◆ **Work request**
Reproduce word for word, from the entries below, the line with "371x578 pixels.", the line with "Image resolution: width=476", and every line between them, and nothing more.

═══ Records shown ═══

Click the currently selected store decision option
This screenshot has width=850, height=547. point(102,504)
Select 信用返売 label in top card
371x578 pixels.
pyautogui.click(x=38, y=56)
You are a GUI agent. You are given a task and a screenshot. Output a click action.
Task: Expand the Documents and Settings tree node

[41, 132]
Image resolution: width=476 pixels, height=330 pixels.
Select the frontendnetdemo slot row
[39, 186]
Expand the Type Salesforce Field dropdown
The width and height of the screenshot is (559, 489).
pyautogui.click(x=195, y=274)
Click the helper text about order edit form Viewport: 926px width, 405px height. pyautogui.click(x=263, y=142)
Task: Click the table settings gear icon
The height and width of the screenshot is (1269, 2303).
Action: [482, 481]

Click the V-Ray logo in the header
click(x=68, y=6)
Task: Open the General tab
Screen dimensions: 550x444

═══

◆ **Answer to this exercise**
371x578 pixels.
pyautogui.click(x=38, y=56)
You are a GUI agent. You are given a task and a screenshot. Output a click action.
Task: Expand the Documents and Settings tree node

[41, 132]
Image resolution: width=476 pixels, height=330 pixels.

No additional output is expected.